For the first time since 1971, when the school opened with just 15 students, the former Salvation Army hall the school called home was silent.
Barbara told me she believes "very strongly that everyone can dance''. Even before her school opened, she was using the "mother of modern dance in Australia"- Gertrud Bodenwieser's- teaching method to share her love of the art with others.
Barbara's father Eric Engel Cuckson was a political refugee from the second World War. He and his family arrived in Australia in 1949 and set up a zipper and machinery factory in St Marys in Sydney's west.
But the factory wasn't just a factory. Eric Cuckson also supplied social activities and housing for the workers. He invited Gertrud Bodenwieser, who'd also escaped the holocaust, to set up a school in his factory.
It was there, in her father's factory, Barbara learned to dance and began her journey as a teacher at just 14, when Gertrud passed away. When her father's ill health forced him to sell the factory, the dance school needed a new home.
Rozelle is now a trendy suburb but when Barbara set up her school it was known to be working class.
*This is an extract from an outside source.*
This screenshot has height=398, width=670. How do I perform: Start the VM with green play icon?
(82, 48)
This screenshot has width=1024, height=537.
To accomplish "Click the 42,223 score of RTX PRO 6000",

It was full of people who'd migrated from Greece and Malta as well as poor Australians.
Coming from a refugee background herself, the area resonated with Barbara. "That was the sort of people I'd come from, poor people with high aspirations and a lot of energy and hope, and that was what Rozelle was like," she told me.
Now restrictions are lifted, and once again students are passing through the doors of Rozelle School of Visual Arts.
"People always say that when they walk in the door they feel like the world outside doesn't exist and they leave behind all their problems. And that's exactly what it's like," she tells me.
"How privileged I've been to be able to do that, and be part of the Rozelle community, for so long."